For the future, Chrysler is joining other U.S. automakers in counting on overseas trade. A company goal stated back in January 2008 is to double overseas sales in four years. For part of that they’re looking to Nissan, on target to build a small rebadged subcompact, the Versa, which Chrysler will market overseas. Under another arrangement, China’s automaker, Chery, will produce a small Dodge brand car for sale in North America.
Chrysler signed a memorandum of understanding in July 2008 with China’s Great Wall Motor Company. The agreement allows the two companies to explore “long-term business opportunities.” They will share distribution channels, technology and components to achieve economies of scale.

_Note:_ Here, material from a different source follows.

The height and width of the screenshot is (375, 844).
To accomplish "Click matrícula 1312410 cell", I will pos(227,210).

At the age of 62, Press stays in shape with daily swims. A competitive swimmer, he was awarded a Gold Medallion by the International Swimming Hall of Fame in 2006. His other activities include membership on the board of the Association of International Automobile Manufacturers, board chairman of Automotive Youth Educational Systems and the Detroit Area Council of the Boy Scouts of America. He is a member of the advisory board for his alma mater, Pittsburgh State University (formerly Kansas State College).
Following graduation, he had a brief association with Ford Motor Company. He started at Toyota in 1970, moving to positions in advertising, product planning, market representation and distribution.
Even before he made his job shift to Chrysler, Press was optimistic. On commenting in April 2007 about the potential sale of the money-losing DaimlerChrysler, he said the bidding process was healthy for the industry. “It would write a new chapter for all of us on how our companies can prosper in the future.”
Now the question is, can Chrysler produce enough small, fuel-efficient cars to keep the company afloat before the money runs out? Ask positive-thinking Jim Press, and he’ll say “yes.” He predicts that Chrysler will become “the best little car company in America.”